Barquinho de papel
Memórias rápidas de 15 anos, alguns CEPs e a gente que continua
Os bonequinhos que estavam no bolo do nosso casamento e, ao fundo, a foto, presente do grande Pedro Martinelli, no minuto seguinte ao sim. Juba estava tão linda, tão inteira, tão presente.
Lá se foram 15 anos, alguns CEPs e muita vida.
Meu bonequinho já está desatualizado há muitos anos. Ele representa um momento antes dos anos no Japão, pra onde fomos de peito aberto, numa mistura de curiosidade aventureira e coragem. No Japão a gente viveu e cresceu, fomos muito felizes do outro lado do mundo. Foi onde veio a Cecília e por isso Tóquio é pra sempre.
Foi antes dos anos no Rio de Janeiro, à beira-mar, pés na areia todo dia, ótimos amigos, anos do Troca de Passes, e onde vivemos a gestação da Clara, que por alguns dias nasceu em São Paulo.
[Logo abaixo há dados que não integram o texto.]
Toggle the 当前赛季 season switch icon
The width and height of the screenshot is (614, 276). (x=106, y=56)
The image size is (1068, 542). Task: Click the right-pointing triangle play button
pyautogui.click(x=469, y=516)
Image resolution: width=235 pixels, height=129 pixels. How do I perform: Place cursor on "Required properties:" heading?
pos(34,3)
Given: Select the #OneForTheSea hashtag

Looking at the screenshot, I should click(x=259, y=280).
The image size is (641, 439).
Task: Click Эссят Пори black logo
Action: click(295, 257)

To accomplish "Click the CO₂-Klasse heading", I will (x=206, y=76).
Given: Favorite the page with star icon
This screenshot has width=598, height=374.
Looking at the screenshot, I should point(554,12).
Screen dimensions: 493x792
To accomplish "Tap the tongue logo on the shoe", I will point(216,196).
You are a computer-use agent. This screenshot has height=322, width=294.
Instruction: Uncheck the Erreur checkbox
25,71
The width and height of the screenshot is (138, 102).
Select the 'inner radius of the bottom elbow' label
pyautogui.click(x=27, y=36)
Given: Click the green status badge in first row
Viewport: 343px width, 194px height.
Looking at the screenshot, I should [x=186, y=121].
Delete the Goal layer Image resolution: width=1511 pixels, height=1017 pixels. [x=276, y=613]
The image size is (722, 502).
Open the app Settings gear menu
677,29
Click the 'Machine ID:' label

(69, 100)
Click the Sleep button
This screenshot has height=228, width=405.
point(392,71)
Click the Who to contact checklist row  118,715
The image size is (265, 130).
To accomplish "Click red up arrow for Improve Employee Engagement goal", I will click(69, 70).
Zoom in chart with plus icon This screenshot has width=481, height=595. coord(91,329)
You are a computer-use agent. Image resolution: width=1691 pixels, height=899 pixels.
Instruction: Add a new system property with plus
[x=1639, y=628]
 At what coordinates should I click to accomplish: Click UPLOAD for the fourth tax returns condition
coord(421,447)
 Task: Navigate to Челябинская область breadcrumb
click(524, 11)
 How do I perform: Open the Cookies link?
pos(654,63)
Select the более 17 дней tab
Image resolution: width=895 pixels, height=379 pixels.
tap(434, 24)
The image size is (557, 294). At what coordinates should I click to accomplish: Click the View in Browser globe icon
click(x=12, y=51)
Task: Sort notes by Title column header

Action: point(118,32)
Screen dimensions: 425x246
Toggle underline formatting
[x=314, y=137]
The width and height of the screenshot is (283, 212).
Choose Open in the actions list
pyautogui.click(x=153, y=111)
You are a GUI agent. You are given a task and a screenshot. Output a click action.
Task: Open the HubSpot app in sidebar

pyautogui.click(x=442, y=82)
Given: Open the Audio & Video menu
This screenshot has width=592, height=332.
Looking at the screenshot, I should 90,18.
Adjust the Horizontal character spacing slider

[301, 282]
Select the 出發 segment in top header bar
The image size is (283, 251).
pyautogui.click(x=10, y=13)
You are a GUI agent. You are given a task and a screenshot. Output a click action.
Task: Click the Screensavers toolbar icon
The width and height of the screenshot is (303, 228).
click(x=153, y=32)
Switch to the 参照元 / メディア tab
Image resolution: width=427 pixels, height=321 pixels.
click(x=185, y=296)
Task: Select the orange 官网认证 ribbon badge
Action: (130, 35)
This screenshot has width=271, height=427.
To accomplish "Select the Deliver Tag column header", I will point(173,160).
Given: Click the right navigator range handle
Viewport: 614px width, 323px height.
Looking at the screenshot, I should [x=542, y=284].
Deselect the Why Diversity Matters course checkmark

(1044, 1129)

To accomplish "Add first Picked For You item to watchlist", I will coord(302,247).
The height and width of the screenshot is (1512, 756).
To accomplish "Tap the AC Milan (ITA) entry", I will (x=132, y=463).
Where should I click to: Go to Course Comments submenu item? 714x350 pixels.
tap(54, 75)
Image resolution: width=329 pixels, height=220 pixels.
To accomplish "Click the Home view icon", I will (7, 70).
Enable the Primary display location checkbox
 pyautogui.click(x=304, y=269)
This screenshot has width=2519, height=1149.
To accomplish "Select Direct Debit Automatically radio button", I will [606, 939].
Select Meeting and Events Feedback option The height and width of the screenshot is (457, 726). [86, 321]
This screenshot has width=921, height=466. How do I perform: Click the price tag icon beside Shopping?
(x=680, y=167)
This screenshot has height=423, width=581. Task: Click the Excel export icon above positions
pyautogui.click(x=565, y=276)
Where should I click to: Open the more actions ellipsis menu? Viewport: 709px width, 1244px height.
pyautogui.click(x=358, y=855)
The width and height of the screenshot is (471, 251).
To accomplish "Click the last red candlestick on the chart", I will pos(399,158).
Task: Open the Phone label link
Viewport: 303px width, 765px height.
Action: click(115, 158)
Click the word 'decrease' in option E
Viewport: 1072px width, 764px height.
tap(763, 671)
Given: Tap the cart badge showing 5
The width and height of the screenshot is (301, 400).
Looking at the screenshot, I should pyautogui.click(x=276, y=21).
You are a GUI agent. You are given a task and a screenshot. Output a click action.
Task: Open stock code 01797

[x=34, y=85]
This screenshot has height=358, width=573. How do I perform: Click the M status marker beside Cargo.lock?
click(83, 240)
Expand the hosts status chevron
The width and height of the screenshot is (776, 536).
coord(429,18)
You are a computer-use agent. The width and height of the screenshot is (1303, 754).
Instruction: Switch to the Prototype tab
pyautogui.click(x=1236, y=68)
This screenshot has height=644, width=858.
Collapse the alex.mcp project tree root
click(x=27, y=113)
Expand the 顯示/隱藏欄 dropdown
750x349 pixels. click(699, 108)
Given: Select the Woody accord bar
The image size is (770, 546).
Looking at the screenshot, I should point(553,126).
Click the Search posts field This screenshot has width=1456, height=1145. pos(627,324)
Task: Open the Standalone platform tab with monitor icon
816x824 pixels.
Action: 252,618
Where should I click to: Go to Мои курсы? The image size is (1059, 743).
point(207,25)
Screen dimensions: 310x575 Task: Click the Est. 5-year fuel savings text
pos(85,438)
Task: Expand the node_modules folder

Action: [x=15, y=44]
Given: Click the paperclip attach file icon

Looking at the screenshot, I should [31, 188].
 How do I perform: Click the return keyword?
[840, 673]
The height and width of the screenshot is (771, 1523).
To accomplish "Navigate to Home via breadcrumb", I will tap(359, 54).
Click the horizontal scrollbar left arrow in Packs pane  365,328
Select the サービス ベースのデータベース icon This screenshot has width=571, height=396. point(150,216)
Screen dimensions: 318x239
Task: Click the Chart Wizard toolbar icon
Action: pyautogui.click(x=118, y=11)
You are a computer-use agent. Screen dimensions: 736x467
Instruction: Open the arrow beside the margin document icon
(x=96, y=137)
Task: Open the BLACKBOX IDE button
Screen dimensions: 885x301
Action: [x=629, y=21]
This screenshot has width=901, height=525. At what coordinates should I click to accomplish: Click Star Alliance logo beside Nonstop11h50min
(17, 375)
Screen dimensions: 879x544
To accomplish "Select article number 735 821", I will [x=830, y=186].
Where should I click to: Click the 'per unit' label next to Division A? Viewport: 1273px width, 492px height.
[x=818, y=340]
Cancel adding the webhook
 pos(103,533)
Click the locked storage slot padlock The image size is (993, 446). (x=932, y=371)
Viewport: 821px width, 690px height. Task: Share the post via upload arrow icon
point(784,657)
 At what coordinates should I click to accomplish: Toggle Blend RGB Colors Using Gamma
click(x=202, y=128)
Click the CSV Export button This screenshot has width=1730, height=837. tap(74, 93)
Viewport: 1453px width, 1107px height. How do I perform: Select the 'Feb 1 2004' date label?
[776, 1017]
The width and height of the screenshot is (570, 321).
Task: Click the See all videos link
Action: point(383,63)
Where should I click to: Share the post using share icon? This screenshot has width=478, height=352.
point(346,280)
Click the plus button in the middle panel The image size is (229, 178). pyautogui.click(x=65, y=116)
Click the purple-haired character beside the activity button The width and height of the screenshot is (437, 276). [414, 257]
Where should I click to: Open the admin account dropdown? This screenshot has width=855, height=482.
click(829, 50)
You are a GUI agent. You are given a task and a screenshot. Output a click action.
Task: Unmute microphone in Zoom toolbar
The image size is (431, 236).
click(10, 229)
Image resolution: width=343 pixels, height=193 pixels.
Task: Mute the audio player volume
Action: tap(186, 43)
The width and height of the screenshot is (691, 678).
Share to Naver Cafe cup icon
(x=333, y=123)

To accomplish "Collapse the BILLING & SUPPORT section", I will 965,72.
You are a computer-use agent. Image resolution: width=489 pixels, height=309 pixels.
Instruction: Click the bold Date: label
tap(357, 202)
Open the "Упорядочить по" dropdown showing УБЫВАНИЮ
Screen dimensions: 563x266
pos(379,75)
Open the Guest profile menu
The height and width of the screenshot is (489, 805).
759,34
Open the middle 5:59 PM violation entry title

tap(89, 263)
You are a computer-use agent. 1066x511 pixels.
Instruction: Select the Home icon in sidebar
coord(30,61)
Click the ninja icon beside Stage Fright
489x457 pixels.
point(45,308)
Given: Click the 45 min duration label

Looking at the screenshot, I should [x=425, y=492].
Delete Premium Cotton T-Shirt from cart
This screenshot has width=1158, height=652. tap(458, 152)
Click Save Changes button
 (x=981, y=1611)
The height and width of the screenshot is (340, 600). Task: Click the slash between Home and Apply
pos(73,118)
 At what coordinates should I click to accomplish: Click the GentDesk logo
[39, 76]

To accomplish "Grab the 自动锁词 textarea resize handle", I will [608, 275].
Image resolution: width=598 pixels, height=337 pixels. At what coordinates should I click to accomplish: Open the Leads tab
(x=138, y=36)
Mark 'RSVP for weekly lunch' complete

Aqui Ceci e Cacá cresceram e ajudaram a gente a continuar crescendo. Aqui escolhi novos rumos pra minha carreira, sempre carregando tudo que veio antes. Enquanto a Juba segue crescendo. Sempre forte, sempre linda, até no maior susto que já enfrentamos, que ela encarou com uma coragem renovada e inspiradora. E de novo atravessamos. Estamos aqui, do outro lado.
Depois de 15 anos daquele bonequinho que representa um momento que parece ter sido em outra vida. Não foi. Somos uma continuidade daquilo que já fomos.
E assim, como na música que tocou quando a Ju, tão linda quanto hoje, entrou na igreja 15 anos atrás, seguimos, como um barquinho de papel que se recusa a afundar.